What you need to do » Translate this sentence from the article below on validating binary strings into Spanish: "For example, 1111, 0000111110, 1111000 are valid strings but 01010011, 01010, 101 are not."

Document text »
*-*-*

Check if a binary string has a 0 between 1s or not | Set 2 (Regular Expression Approach)
Last Updated :
17 Jan, 2023
Given a string of 0 and 1, we need to check that the given string is valid or not. The given string is valid when there is no zero is present in between 1’s. For example, 1111, 0000111110, 1111000 are valid strings but 01010011, 01010, 101 are not. Examples:
Input : 100
Output : VALID
Input : 1110001
Output : NOT VALID
There is 0 between 1s
Input : 00011
Output : VALID
In Set 1, we have discussed general approach for validity of string.In this post, we will discuss regular expression approach for same and it is simple. As we know that in a string if there is zero between 1’s, than string is not valid.Hence below is one of the regular expression for invalid string pattern.

*-*-*

Collected data »
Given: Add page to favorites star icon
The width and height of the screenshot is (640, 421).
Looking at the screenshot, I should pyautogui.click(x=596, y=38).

*-*-*

Solution to this exercise » Por ejemplo, 1111, 0000111110 y 1111000 son cadenas válidas, pero 01010011, 01010 y 101 no lo son.